In anticipation of this year’s April 21st gala, the museum asked local interdisciplinary firm Mutuus Studio (read GRAY’s profile on the firm from the August/September 2017 issue, here) to lead with the event’s concept and design. While a typical day in the Mutuus studio involves design of the built environment–the trio mainly works on architecture and interior design in both residential and commercial spaces–the firm’s diverse range of talents (from art and design to music and dance) make them an intriguing choice to lead the celebratory charge into the museum’s next decade. Forget the gold, this year it’s all about going for the green.
Earlier this year GRAY chatted with two of the Mutuus founders, Kristen and Saul Becker, and learned more about their visions for the hottest party of the spring. Explain your vision for the gala’s emerald anniversary. SB: We didn’t want to simply have a green theme—the idea is of the emerald, the jewel. We wanted to play with the concept of the emerald and its facets and how a museum is primarily a place for different perspectives and different ways of looking. That jived with the idea of the faceted jewels, since we see The Henry as a many-faceted ‘jewel.’ We’re talking about the different ways and perspectives that the Henry helps frame culture and the city around it.
How has it been switching roles from guest to designer for this event? KB: Saul and I have been going to the Henry Gala for years. We’ve each personally experienced different ways to engage in the event, from the dance parties to sitting at the dinner, as well as the various venues over the years. I think the transitions are important. Traditionally there have been little snippets that make connections between sections in programming. This year, we’re looking to really make it a cohesive experience from beginning to end by making people feel that the whole process is connected in an interesting way.
What has made this project such a great collaboration? KB: Mutuus has a wide range of work with one common concept: we love the clients. For us, the Henry is the perfect client. It’s a fun team that’s interested in pushing ideas and challenging boundaries. I think that the Henry is constantly reinventing itself in terms of putting out creative artists and pushing the boundaries. I think the party is just another expression of that.

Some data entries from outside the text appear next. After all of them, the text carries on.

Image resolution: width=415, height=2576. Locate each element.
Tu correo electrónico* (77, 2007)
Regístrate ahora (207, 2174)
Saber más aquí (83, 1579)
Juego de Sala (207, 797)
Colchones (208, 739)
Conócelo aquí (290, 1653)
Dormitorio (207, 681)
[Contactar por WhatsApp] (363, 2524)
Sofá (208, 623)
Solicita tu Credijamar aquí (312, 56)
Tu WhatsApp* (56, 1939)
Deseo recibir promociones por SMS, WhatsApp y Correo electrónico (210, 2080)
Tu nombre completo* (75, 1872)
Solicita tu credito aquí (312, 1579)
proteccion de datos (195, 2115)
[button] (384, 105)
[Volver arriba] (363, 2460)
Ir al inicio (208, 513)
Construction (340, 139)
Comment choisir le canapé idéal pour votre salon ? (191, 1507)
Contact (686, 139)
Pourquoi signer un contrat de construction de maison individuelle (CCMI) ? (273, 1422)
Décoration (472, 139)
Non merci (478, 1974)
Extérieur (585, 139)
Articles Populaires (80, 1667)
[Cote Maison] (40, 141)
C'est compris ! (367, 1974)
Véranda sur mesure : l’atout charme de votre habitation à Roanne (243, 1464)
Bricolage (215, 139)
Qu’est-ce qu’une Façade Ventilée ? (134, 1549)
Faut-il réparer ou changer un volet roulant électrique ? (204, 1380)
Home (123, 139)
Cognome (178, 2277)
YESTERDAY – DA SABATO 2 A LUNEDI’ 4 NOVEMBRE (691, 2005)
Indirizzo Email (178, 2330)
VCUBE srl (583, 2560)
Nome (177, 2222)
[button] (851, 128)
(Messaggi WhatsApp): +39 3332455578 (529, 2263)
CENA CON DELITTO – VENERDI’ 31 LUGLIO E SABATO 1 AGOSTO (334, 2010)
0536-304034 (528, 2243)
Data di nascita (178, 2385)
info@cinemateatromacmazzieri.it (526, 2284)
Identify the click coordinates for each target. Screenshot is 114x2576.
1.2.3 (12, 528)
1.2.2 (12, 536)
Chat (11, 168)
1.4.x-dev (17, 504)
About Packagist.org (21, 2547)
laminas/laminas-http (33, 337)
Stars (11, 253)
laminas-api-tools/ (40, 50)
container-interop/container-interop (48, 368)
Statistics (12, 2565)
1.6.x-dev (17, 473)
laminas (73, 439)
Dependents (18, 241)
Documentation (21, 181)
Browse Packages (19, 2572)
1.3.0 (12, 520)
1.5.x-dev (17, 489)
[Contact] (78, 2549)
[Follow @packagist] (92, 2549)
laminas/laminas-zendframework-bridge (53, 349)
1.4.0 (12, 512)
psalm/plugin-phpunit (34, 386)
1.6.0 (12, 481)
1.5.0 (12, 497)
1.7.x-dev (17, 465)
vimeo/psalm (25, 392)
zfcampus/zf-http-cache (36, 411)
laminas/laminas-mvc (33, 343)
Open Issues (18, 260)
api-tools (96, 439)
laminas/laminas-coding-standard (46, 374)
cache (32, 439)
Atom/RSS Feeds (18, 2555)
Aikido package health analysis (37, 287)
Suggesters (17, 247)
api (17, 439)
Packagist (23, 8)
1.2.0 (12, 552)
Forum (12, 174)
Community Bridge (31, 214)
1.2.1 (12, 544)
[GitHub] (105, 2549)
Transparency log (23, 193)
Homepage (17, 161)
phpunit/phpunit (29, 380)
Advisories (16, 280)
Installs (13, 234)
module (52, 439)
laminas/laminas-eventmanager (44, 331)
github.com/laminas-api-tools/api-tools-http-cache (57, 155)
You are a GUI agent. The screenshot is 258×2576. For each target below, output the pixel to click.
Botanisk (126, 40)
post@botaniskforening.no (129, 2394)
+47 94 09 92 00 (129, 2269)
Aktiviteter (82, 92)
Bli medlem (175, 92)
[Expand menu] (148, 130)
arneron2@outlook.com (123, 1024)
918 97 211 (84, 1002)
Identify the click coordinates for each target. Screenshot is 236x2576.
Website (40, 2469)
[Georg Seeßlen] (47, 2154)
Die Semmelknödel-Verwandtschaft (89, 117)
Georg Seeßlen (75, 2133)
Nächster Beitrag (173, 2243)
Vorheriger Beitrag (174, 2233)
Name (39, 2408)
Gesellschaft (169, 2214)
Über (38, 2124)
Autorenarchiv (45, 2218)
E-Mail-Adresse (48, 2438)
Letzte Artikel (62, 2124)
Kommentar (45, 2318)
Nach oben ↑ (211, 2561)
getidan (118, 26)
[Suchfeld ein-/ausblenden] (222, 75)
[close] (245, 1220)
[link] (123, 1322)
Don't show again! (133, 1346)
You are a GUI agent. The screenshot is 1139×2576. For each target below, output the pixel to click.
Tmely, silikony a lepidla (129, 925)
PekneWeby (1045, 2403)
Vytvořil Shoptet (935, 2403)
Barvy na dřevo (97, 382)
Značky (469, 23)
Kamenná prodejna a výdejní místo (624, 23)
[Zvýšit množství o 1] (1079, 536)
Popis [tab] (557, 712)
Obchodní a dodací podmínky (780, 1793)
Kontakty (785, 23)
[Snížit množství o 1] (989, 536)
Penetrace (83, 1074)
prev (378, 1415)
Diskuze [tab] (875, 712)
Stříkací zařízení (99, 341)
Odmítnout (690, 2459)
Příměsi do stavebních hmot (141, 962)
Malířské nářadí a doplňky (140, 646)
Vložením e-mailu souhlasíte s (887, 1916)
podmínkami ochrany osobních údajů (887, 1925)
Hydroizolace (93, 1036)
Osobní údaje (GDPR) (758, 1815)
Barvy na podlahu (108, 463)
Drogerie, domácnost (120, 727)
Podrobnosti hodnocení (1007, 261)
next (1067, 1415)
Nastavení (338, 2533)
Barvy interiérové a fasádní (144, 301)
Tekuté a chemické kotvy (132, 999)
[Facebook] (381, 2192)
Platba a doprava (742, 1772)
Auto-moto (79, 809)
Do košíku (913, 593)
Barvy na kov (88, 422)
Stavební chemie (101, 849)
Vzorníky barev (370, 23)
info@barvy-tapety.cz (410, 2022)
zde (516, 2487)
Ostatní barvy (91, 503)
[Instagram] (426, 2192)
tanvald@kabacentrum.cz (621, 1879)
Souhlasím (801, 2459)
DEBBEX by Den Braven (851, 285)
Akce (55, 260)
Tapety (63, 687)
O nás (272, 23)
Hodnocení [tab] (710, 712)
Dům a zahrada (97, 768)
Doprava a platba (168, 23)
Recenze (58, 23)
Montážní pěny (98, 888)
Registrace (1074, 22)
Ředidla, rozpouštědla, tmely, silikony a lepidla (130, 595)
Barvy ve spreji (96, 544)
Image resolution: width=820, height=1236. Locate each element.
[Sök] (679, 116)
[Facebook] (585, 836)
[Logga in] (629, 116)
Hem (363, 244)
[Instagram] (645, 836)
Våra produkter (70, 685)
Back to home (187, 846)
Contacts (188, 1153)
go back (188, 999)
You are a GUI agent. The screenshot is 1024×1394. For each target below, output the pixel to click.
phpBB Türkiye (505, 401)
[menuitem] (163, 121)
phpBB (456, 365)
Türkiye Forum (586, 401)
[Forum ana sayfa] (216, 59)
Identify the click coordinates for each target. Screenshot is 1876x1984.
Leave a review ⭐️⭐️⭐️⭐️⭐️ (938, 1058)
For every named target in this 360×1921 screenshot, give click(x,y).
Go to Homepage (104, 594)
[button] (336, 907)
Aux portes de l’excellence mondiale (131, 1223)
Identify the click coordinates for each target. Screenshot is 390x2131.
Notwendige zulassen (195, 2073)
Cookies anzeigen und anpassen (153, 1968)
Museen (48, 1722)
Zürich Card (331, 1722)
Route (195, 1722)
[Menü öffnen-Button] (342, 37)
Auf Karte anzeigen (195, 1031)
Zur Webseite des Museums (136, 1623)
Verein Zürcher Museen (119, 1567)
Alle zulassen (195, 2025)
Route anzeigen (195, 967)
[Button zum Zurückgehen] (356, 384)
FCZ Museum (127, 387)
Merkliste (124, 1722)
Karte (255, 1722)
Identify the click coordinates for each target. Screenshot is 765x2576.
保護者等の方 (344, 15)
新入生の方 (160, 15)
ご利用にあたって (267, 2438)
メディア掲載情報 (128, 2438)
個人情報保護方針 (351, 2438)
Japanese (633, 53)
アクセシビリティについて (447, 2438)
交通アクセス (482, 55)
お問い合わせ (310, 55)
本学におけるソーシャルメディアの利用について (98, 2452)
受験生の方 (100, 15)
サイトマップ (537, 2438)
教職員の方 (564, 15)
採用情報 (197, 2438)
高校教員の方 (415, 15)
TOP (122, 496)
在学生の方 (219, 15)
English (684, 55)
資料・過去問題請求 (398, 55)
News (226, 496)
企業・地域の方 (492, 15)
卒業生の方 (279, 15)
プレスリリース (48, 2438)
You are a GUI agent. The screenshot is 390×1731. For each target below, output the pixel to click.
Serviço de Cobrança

What should we be wearing? KB: I think that’s really interesting this year! We want to amp up the black-tie—bring that elegance to it. The city has been more causal historically than other coasts. Coming from New York, where there are many ways to dress up, I like the idea that you can show up to this gala in full-on black tie next to someone in a crazy theme-related costume. I’m curious to see how people come out in that regard, and I can’t wait to figure out what I’m going to wear! Tickets are available to the public, and proceeds benefit the museum’s exhibitions and programming.